[Dataset excerpts]
━━━━

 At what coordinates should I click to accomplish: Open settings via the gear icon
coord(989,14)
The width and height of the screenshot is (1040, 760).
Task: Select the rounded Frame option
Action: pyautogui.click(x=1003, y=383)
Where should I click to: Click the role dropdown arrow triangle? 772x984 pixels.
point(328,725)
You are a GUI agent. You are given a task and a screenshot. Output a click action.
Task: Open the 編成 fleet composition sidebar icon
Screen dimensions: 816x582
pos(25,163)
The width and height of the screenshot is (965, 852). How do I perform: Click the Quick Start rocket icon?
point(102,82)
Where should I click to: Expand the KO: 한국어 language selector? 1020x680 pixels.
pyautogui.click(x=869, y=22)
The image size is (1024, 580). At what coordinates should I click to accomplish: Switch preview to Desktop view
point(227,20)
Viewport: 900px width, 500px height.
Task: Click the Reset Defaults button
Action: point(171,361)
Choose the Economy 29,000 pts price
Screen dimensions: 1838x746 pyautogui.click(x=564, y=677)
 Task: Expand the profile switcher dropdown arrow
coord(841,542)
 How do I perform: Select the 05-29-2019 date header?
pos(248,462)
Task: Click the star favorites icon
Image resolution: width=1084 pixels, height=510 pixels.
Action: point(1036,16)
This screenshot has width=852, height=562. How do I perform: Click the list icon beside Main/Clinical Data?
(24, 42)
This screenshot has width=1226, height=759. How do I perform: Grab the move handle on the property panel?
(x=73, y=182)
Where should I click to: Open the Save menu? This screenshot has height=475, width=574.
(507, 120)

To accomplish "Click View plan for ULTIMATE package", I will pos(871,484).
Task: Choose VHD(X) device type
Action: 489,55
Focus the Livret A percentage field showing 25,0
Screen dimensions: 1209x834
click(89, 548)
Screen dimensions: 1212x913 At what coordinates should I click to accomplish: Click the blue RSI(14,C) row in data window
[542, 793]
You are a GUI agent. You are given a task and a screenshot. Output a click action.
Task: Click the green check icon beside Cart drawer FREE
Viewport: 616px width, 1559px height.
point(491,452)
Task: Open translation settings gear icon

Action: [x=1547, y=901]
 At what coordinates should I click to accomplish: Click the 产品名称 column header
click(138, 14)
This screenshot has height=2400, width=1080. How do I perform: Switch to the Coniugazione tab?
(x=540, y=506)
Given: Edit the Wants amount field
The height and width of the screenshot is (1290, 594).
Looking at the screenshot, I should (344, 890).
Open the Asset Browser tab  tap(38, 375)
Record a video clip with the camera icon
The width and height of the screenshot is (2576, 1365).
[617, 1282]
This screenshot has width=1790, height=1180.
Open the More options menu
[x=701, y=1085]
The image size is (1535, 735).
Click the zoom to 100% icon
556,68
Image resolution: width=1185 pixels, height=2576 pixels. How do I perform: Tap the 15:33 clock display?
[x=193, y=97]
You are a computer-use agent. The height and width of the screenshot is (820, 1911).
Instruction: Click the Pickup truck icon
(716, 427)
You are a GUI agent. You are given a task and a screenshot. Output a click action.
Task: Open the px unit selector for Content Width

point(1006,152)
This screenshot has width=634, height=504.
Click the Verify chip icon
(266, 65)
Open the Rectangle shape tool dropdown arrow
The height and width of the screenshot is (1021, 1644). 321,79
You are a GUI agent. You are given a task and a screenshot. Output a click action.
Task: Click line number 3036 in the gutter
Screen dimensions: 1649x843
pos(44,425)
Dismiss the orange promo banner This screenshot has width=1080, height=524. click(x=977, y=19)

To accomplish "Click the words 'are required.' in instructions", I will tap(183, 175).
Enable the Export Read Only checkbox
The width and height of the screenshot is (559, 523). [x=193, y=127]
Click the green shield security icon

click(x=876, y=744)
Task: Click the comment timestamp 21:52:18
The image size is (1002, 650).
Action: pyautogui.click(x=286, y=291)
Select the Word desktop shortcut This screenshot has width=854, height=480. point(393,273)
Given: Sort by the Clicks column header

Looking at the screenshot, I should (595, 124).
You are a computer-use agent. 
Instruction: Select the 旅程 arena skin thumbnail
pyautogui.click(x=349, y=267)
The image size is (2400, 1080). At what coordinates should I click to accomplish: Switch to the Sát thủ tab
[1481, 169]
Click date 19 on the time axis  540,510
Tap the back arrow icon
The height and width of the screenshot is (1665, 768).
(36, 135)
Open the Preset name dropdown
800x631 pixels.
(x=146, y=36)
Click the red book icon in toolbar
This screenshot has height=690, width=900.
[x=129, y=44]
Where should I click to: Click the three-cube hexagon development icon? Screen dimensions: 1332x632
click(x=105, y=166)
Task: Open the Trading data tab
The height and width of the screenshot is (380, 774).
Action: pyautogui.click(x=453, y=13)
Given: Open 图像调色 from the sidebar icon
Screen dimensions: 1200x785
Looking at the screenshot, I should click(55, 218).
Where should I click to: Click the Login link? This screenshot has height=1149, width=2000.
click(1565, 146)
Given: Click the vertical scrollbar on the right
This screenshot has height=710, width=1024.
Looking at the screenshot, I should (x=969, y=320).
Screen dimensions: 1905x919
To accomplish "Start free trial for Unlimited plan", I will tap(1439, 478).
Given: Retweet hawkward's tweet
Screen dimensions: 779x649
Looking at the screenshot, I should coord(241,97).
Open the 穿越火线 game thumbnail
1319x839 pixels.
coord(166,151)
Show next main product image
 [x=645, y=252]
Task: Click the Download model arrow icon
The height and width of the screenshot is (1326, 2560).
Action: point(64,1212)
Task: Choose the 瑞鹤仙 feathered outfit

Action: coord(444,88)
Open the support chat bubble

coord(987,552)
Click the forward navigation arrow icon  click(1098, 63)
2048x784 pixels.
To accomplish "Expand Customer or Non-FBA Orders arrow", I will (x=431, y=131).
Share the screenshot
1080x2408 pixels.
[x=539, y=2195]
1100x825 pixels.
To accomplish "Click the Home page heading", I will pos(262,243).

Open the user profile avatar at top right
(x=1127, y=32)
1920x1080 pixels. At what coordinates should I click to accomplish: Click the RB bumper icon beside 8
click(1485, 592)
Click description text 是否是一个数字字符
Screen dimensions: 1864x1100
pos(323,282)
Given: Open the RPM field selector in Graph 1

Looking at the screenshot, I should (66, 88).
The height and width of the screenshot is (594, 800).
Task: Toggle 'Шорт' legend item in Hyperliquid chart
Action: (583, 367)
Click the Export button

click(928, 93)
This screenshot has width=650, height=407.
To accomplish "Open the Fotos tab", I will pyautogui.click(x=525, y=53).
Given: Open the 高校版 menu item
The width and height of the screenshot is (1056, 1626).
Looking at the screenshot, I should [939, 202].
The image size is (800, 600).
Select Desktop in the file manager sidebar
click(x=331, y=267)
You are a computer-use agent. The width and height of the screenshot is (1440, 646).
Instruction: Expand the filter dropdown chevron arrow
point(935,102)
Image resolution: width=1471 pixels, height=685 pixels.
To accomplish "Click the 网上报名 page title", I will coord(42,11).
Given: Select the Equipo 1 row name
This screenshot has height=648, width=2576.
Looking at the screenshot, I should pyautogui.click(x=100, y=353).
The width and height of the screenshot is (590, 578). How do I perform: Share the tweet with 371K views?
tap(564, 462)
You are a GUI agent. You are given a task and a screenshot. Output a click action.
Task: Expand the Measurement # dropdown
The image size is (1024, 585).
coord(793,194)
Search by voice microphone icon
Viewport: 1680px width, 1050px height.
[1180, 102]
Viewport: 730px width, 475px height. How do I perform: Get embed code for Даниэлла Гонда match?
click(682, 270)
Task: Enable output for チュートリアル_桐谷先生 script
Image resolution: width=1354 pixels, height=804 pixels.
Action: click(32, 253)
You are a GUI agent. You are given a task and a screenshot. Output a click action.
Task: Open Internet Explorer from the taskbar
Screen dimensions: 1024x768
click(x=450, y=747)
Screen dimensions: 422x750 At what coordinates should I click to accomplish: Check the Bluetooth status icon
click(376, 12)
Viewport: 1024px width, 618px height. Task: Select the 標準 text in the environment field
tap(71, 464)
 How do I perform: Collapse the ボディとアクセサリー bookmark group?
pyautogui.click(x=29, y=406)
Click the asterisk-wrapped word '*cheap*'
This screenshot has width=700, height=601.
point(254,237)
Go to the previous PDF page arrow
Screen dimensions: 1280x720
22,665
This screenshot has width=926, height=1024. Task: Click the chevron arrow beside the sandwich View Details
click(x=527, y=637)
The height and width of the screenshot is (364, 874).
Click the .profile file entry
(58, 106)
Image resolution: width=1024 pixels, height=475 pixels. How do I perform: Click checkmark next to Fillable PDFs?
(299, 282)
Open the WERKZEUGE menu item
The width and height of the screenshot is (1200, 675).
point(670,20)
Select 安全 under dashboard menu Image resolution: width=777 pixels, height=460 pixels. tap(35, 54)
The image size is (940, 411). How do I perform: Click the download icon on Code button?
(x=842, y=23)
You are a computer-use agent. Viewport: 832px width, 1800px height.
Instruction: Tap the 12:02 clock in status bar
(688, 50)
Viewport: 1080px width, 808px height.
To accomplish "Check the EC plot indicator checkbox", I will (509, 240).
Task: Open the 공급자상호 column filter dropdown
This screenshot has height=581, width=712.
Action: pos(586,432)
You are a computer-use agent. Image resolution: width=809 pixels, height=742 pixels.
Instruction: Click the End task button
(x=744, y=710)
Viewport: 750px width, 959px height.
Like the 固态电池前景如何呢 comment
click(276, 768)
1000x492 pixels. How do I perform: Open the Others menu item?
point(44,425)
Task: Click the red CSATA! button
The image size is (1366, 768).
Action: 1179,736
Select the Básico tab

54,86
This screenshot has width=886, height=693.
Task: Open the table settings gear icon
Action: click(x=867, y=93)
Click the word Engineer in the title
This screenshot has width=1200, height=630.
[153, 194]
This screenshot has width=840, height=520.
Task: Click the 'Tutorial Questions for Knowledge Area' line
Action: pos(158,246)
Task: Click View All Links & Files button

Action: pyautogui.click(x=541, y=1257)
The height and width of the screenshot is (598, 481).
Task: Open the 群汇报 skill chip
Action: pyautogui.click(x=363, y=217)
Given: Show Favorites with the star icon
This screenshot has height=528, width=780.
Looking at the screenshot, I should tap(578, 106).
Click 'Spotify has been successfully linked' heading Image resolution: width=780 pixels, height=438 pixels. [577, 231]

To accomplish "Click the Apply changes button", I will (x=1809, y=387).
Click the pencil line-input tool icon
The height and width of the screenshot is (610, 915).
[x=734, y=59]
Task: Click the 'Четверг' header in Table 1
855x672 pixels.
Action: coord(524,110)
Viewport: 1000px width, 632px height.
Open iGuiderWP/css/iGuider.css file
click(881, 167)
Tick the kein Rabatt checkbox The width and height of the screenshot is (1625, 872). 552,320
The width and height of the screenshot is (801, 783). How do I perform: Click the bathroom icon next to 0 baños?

━━━━

## WORK TASK
The answer consists solely of the lines from the one containing "Click 'Spotify has" through the last line of the data above, reproduced exactly.

## OUTPUT BELOW
Click 'Spotify has been successfully linked' heading Image resolution: width=780 pixels, height=438 pixels. [577, 231]

To accomplish "Click the Apply changes button", I will (x=1809, y=387).
Click the pencil line-input tool icon
The height and width of the screenshot is (610, 915).
[x=734, y=59]
Task: Click the 'Четверг' header in Table 1
855x672 pixels.
Action: coord(524,110)
Viewport: 1000px width, 632px height.
Open iGuiderWP/css/iGuider.css file
click(881, 167)
Tick the kein Rabatt checkbox The width and height of the screenshot is (1625, 872). 552,320
The width and height of the screenshot is (801, 783). How do I perform: Click the bathroom icon next to 0 baños?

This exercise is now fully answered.